+++ Excerto para leitura +++

Leopoldina de Habsburgo nasceu em Viena, em 1797. Aos 20 anos atravessou o oceano para viver no Brasil, então sede do Reino Unido luso-brasileiro, consciente da missão que lhe cabia ao casar com o príncipe herdeiro do trono português, D. Pedro, seguindo a estratégia traçada pelas casas de Bragança e de Habsburgo, com vista à consolidação do governo monárquico absolutista na América e o seu consequente revigoramento na Europa. Cultivadora das artes e do conhecimento científico, mulher erudita e apaixonada, agente expoente na criação do Império do Brasil, faleceu ainda jovem, aos 29 anos, deixando cinco filho pequenos, entre eles: a rainha de Portugal, D. Maria II, e o segundo imperador do Brasil, D. Pedro II.
Opinião
Depois de me ter iniciado nos registos biográficos com as Memórias de Giuseppe Garibaldi, não consegui ficar indiferente ao lançamento, em Portugal, de uma biografia que pretendia contar-nos da vida de duas rainhas de Portugal que marcaram a passagem da corte pelo Brasil, a transição do Absolutismo para o Liberalismo e que nos deram Reis para Portugal e para o Brasil.Trata-se de um livro gentilmente cedido pela Temas e Debates, a meu pedido, o que, como já sabes, não irá impedir que a minha opinião seja o mais transparente que seja capaz. Como todos estamos cansados de saber, a História está sempre com os holofotes virados para os homens, deixando que as mulheres fiquem na sombra sem que se conheça o seu real papel nos acontecimentos e nas decisões que afectam todos ao seu redor.

+++

# [Desafio 1]
Segundo o excerto sobre Leopoldina de Habsburgo, em que cidade e em que ano ela nasceu?
# [Desafio 2]
Coloque numa tabela Markdown, com as colunas Número e Linha, o trecho dos registos desde a linha que contém "You are a computer-use agent. This" até à linha que contém "(x=529, y=93)", ambas incluídas. Omita as linhas em branco.

+++ Registos fornecidos +++

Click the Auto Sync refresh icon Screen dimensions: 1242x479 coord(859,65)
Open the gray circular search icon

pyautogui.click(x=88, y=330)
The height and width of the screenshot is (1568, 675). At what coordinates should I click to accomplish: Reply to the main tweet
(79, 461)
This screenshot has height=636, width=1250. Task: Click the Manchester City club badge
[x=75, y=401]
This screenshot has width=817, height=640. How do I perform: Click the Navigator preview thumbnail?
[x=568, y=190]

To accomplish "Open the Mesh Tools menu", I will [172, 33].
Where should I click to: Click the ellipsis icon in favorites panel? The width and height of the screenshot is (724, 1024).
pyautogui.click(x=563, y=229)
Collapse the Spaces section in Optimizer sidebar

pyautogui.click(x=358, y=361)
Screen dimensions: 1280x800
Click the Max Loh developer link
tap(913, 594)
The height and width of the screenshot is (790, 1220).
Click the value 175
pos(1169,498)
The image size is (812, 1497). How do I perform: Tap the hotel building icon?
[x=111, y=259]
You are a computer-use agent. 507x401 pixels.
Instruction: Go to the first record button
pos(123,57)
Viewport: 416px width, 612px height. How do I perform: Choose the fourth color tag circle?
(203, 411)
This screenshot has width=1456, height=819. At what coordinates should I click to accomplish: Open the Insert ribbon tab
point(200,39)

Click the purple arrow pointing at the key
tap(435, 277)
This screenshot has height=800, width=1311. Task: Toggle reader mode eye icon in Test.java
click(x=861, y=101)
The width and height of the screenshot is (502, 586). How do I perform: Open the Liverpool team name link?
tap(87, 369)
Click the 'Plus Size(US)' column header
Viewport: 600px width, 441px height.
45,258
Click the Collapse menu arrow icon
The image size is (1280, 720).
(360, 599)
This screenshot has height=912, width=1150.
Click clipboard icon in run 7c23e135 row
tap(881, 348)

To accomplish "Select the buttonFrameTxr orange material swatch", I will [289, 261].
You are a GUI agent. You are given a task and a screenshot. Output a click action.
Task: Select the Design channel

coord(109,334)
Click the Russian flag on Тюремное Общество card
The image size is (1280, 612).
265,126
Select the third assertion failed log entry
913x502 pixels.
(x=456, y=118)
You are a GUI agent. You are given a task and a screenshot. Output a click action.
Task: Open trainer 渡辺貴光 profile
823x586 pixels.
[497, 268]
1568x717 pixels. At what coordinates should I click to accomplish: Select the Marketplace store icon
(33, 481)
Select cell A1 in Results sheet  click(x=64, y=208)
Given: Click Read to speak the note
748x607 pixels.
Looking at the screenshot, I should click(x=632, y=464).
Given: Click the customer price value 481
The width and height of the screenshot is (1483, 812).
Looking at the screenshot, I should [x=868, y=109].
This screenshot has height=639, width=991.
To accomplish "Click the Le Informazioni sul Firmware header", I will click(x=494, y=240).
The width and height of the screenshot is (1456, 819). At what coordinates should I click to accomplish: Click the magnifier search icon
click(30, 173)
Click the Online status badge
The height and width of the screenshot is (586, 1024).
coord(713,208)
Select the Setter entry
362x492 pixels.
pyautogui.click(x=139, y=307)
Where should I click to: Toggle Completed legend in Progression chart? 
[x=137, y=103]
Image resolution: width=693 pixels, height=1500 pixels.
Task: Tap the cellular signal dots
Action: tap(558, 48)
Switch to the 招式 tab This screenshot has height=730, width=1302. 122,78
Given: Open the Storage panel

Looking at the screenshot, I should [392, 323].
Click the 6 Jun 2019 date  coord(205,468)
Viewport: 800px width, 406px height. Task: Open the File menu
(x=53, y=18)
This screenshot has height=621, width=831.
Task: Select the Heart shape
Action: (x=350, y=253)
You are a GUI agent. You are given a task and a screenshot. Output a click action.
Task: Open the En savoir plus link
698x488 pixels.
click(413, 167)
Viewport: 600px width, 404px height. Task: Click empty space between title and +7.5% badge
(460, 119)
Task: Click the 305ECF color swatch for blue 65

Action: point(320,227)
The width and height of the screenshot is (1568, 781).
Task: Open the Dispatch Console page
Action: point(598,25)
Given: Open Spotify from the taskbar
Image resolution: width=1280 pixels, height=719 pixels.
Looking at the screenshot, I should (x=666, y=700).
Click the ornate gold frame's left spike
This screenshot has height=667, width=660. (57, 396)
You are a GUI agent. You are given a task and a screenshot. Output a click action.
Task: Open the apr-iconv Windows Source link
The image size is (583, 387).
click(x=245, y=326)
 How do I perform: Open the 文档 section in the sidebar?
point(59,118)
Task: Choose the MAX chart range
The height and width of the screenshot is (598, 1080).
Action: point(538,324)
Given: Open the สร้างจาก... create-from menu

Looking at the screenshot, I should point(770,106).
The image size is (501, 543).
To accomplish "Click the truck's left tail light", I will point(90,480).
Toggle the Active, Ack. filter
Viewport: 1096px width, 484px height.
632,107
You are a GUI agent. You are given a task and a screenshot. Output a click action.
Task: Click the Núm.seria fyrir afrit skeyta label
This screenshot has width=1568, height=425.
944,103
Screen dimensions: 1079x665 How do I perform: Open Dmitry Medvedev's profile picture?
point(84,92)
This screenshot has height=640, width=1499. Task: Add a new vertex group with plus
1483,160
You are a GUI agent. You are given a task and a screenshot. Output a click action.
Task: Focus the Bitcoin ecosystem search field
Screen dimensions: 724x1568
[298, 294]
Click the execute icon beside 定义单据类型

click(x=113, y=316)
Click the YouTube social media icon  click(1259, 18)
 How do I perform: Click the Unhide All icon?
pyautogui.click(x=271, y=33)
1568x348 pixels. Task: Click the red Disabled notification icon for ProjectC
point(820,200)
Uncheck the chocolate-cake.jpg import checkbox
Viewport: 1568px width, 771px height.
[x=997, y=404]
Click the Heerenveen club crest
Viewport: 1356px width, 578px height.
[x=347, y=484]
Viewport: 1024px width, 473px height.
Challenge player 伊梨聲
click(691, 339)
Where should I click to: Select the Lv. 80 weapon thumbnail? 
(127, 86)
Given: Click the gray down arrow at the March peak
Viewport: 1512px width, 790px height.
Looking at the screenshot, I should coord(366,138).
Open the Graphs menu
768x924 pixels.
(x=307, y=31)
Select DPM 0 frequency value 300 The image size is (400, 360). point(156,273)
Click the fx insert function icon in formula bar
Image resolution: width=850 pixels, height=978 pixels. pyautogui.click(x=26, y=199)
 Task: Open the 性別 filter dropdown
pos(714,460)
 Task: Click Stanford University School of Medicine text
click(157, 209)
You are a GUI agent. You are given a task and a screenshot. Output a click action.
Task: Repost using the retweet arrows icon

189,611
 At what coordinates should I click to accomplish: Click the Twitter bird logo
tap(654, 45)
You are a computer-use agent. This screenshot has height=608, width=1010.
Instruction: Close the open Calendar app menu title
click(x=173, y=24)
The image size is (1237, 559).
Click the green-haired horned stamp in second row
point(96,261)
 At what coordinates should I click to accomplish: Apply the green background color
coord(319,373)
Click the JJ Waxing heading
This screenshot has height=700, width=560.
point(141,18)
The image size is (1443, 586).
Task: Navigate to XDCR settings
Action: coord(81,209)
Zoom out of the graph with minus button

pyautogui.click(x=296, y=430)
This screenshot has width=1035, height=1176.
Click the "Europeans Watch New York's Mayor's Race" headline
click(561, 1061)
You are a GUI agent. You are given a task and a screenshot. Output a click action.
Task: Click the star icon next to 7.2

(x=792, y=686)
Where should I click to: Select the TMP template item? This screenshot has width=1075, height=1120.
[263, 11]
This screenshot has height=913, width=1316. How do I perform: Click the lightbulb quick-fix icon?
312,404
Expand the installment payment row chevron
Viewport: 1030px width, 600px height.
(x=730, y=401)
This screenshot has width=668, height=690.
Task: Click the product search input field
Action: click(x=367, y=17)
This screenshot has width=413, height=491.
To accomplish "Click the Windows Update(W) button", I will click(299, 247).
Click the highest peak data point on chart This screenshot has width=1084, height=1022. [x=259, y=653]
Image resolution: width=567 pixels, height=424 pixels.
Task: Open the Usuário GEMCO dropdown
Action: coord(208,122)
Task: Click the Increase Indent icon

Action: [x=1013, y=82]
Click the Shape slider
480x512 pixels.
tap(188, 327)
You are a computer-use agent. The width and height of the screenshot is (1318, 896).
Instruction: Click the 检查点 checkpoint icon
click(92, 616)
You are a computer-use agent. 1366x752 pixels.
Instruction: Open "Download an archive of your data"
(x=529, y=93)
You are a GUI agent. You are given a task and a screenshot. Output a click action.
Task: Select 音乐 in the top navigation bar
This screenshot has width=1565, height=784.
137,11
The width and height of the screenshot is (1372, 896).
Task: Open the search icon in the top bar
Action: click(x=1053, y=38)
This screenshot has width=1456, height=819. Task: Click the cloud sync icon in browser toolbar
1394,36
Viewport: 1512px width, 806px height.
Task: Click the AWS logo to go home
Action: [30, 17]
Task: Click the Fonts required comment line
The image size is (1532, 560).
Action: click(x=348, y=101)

+++

# [Resultado esperado 1]
Em Viena, em 1797.

# [Resultado esperado 2]
| Número | Linha |
|---|---|
| 1 | You are a computer-use agent. This screenshot has height=608, width=1010. |
| 2 | Instruction: Close the open Calendar app menu title |
| 3 | click(x=173, y=24) |
| 4 | The image size is (1237, 559). |
| 5 | Click the green-haired horned stamp in second row |
| 6 | point(96,261) |
| 7 |  At what coordinates should I click to accomplish: Apply the green background color |
| 8 | coord(319,373) |
| 9 | Click the JJ Waxing heading |
| 10 | This screenshot has height=700, width=560. |
| 11 | point(141,18) |
| 12 | The image size is (1443, 586). |
| 13 | Task: Navigate to XDCR settings |
| 14 | Action: coord(81,209) |
| 15 | Zoom out of the graph with minus button |
| 16 | pyautogui.click(x=296, y=430) |
| 17 | This screenshot has width=1035, height=1176. |
| 18 | Click the "Europeans Watch New York's Mayor's Race" headline |
| 19 | click(561, 1061) |
| 20 | You are a GUI agent. You are given a task and a screenshot. Output a click action. |
| 21 | Task: Click the star icon next to 7.2 |
| 22 | (x=792, y=686) |
| 23 | Where should I click to: Select the TMP template item? This screenshot has width=1075, height=1120. |
| 24 | [263, 11] |
| 25 | This screenshot has height=913, width=1316. How do I perform: Click the lightbulb quick-fix icon? |
| 26 | 312,404 |
| 27 | Expand the installment payment row chevron |
| 28 | Viewport: 1030px width, 600px height. |
| 29 | (x=730, y=401) |
| 30 | This screenshot has width=668, height=690. |
| 31 | Task: Click the product search input field |
| 32 | Action: click(x=367, y=17) |
| 33 | This screenshot has width=413, height=491. |
| 34 | To accomplish "Click the Windows Update(W) button", I will click(299, 247). |
| 35 | Click the highest peak data point on chart This screenshot has width=1084, height=1022. [x=259, y=653] |
| 36 | Image resolution: width=567 pixels, height=424 pixels. |
| 37 | Task: Open the Usuário GEMCO dropdown |
| 38 | Action: coord(208,122) |
| 39 | Task: Click the Increase Indent icon |
| 40 | Action: [x=1013, y=82] |
| 41 | Click the Shape slider |
| 42 | 480x512 pixels. |
| 43 | tap(188, 327) |
| 44 | You are a computer-use agent. The width and height of the screenshot is (1318, 896). |
| 45 | Instruction: Click the 检查点 checkpoint icon |
| 46 | click(92, 616) |
| 47 | You are a computer-use agent. 1366x752 pixels. |
| 48 | Instruction: Open "Download an archive of your data" |
| 49 | (x=529, y=93) |